> _WHAT YOU SHOULD DO_:
Copy the stretch of the listing from the line containing "This screenshot has height=1015, width=1200." through the end, swapping "slider" for "bar" and changing nothing else. Leave out the pictures.

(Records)
____________
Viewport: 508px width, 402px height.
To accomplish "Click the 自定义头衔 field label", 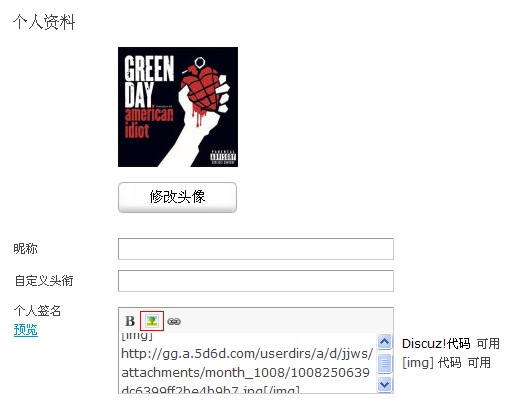I will pos(44,281).
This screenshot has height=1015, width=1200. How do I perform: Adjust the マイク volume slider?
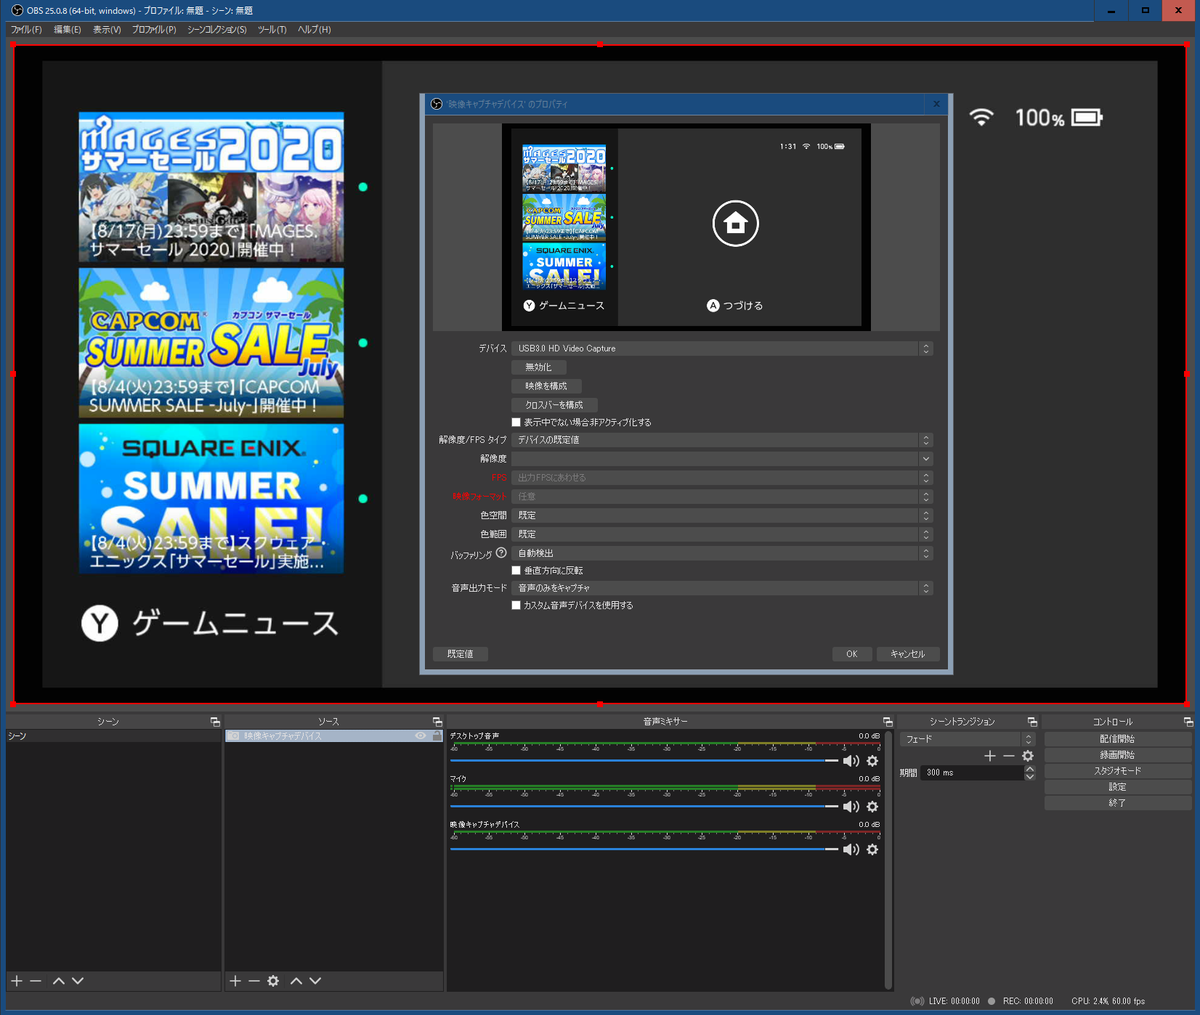pos(644,806)
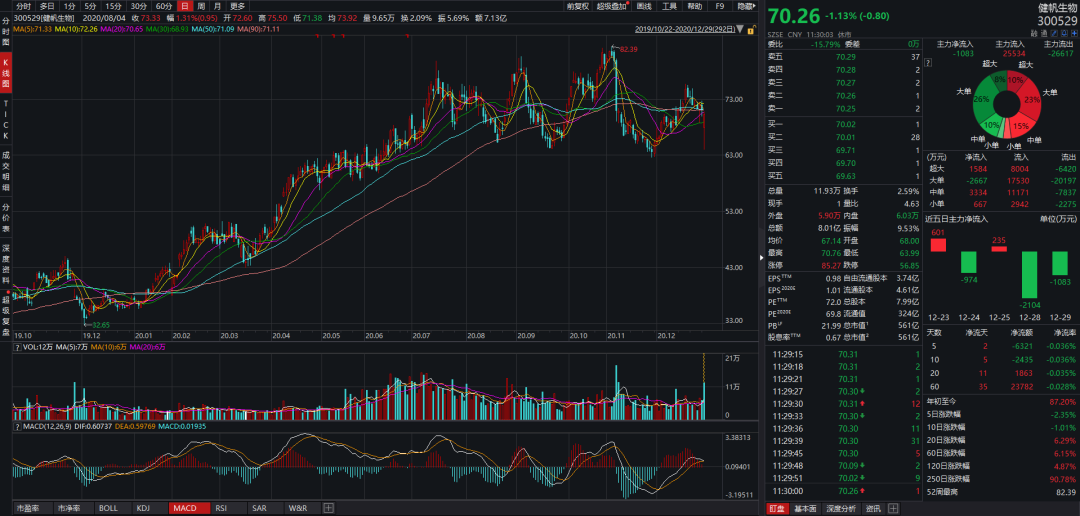Switch to the KDJ indicator tab
The height and width of the screenshot is (516, 1080).
(143, 508)
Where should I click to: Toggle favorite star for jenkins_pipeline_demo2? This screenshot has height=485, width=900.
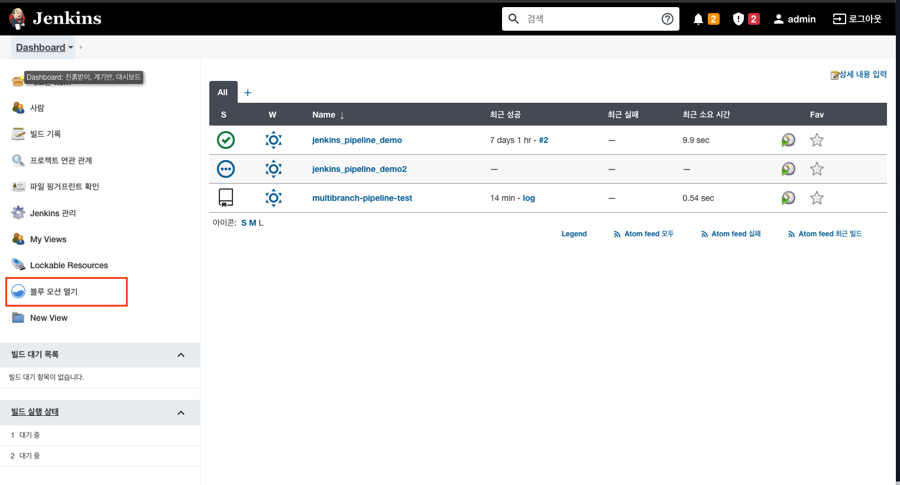click(x=817, y=169)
____________
> _ANSWER TO THIS EXERCISE_:
This screenshot has height=1015, width=1200. How do I perform: Adjust the マイク volume bar?
pos(644,806)
Switch to the KDJ indicator tab
The height and width of the screenshot is (516, 1080).
(143, 508)
Where should I click to: Toggle favorite star for jenkins_pipeline_demo2? This screenshot has height=485, width=900.
click(x=817, y=169)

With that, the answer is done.